Целый день с небольшими перерывами я продолжал это самоистязание, однако добился только того, что у меня носом хлынула кровь.
Это обстоятельство на некоторое время зародило новую надежду, хотя, если честно, мне не доводилось слышать о людях, скончавшихся от носового кровотечения. Но тут, как назло, появилась вездесущая медсестра. Она быстро уменьшила поступление физраствора из капельницы и вставила мне в ноздри ватные тампоны, пропитанные перекисью водорода.
Ближе к вечеру в палату заглянул пухлолицый и полнотелый психиатр, накануне пытавшийся наставить меня на путь истинный посредством цитат из Куприна (которого я, кстати сказать, терпеть не могу).
Разговор у нас получился весьма содержательный, хотя я все время чувствовал себя, как иностранный агент, которого испытывают на детекторе лжи.
В заключение он, как бы между прочим, заметил, что творчество Осипа Эмильевича Мандельштама, поэта безусловно замечательного, противопоказано для юных впечатлительных душ, не успевших очерстветь в житейских передрягах. Ведь буквальное понимание фразы «Я трамвайная вишенка страшной поры и не знаю, зачем я живу», может привести к непредсказуемым последствиям.
Я спорить не стал. Глупо вступать в полемику, стоя на самом краю вечности.

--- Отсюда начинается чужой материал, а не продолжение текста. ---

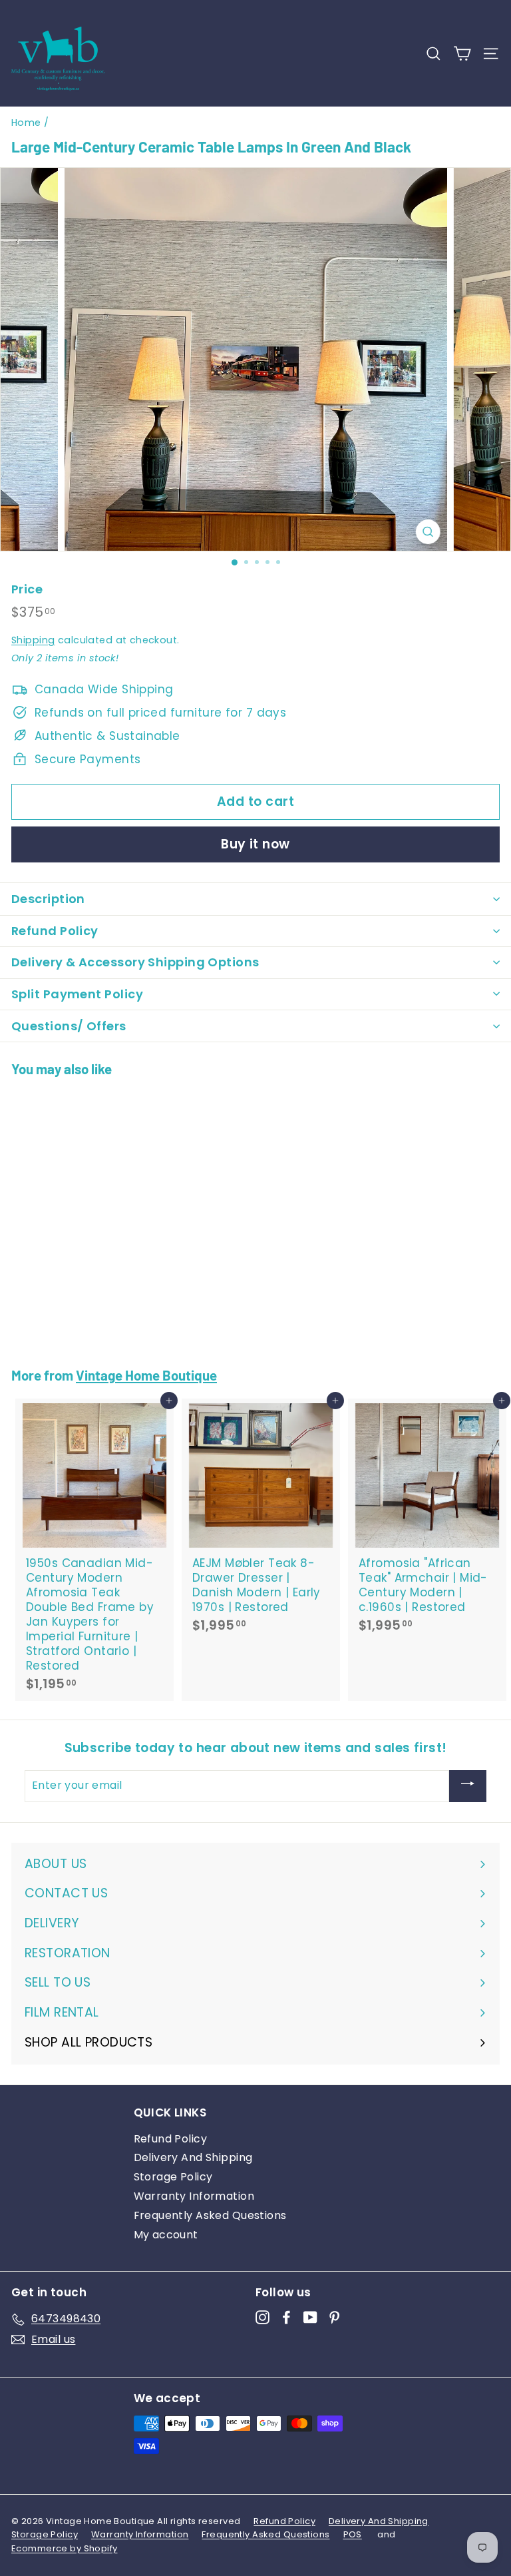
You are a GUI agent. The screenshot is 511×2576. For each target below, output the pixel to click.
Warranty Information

Это то же самое, что станционному зеваке переругиваться с пассажирами мчащегося мимо скорого поезда.
А психиатр-то оказался очень не прост. Уверен, что еще вчера про Осипа Эмильевича, этого «семафора со сломанной рукой», он и слыхом не слыхивал. Зато сегодня, надо же, – цитирует.
День пошел насмарку. Вся надежда теперь была на ночь. Но сначала следовало добиться, чтобы психологическая установка, уже завладевшая сознанием, распространилась также и на периферическую нервную систему, включая вегетативный отдел.